Posted at 6:43 PM, Jun 23, 2020
and last updated 2020-06-23 20:55:56-04

EL PASO COUNTY — Plans to build a concrete plant in Falcon have come to a halt.

On Tuesday, El Paso County Commissioners denied a variance for Pete Lien & Sons to build a plant in an agricultural area near Judge Orr and Stapleton.

During Tuesday's meeting one resident said, "Having this built in our neighborhood would be a hardship."

Over a dozen people spoke out against the proposed concrete ready-mix batch plant.

Melanie Berg said, "Falcon residents are asking that our rural way of life be respected."

However, Danielle Wiebers, the executive technical director of environmental & safety affairs for Pete Lien & Sons, said, "I do believe it's fair to say that it would be a hardship for Pete Lien & Sons to have to drastically downsize its business in El Paso County because of a lack of any reasonable place to put a batch plant near where its needed."

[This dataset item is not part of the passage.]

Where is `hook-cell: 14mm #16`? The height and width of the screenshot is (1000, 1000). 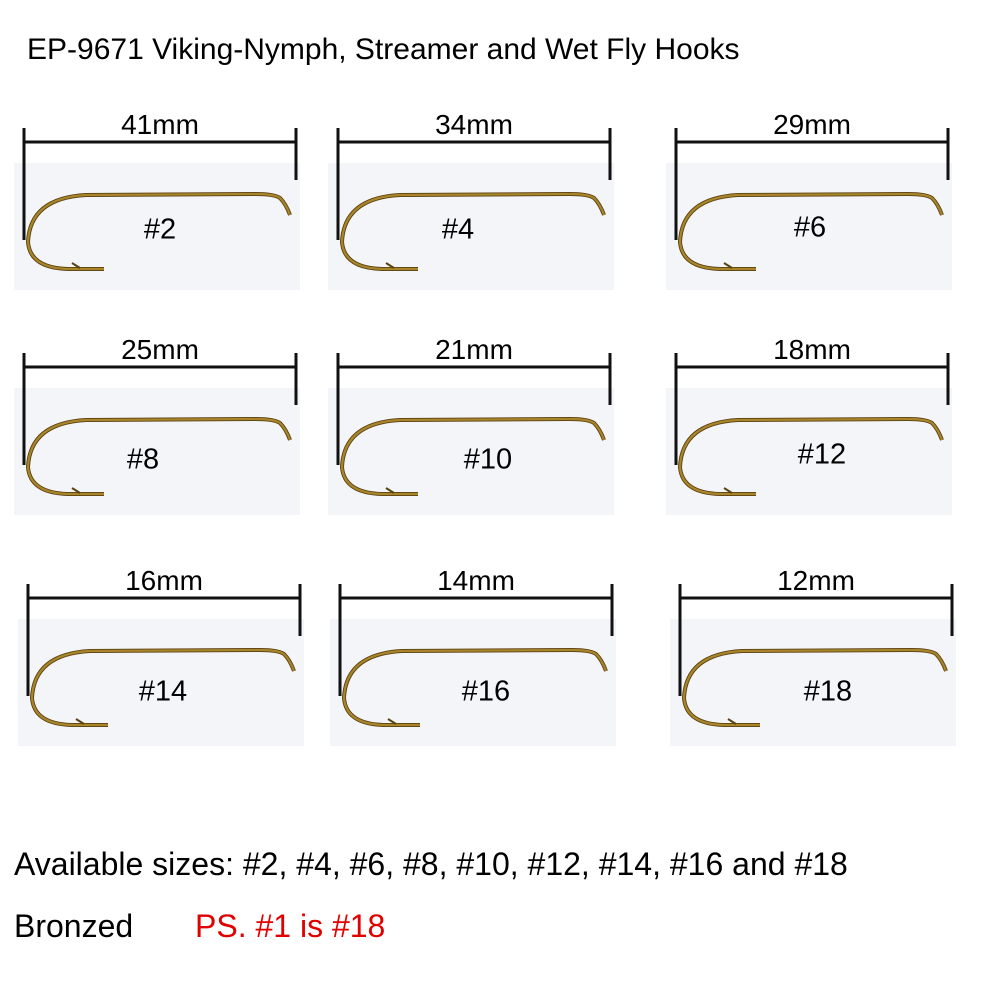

Wiebers shared that the company looked at other properties in the county to build the plant, but each one had some sort of issue. When it came to the property at Judge Orr and Stapleton "the variance of use process was presented to us as the only option."

Residents asked that commissioners deny that variance request because they believe the plant would have negative impacts on health, traffic, the overall look of the area, and property values.

Stefanie MacNicol said, "I have a five-year-old who's going to grow up on that land breathing in that stuff."

Tammy Fields said, "This proposed project would increase heavy traffic level tenfold in this area...this area is a residential, hobby, farm, agricultural area that has custom-built homes and properties valued between $500,000 to over a million dollars and up."

As for health impacts Wiebers said, "We have powder controls on the cement so everything that goes up into the silo is controlled through a bag house, so any air that's displaced as we're loading things pneumatically into the plant is controlled."

One of the company's final arguments was that "denial of this variance will result in a loss of production capacity, business, and jobs. Approval will mean holding on to the business and jobs we have and adding new positions."

But after hours of public comment commissioners ultimately voted unanimously to deny the variance request. It's a win for residents, but for Pete Lien & Sons - it's back to the drawing board.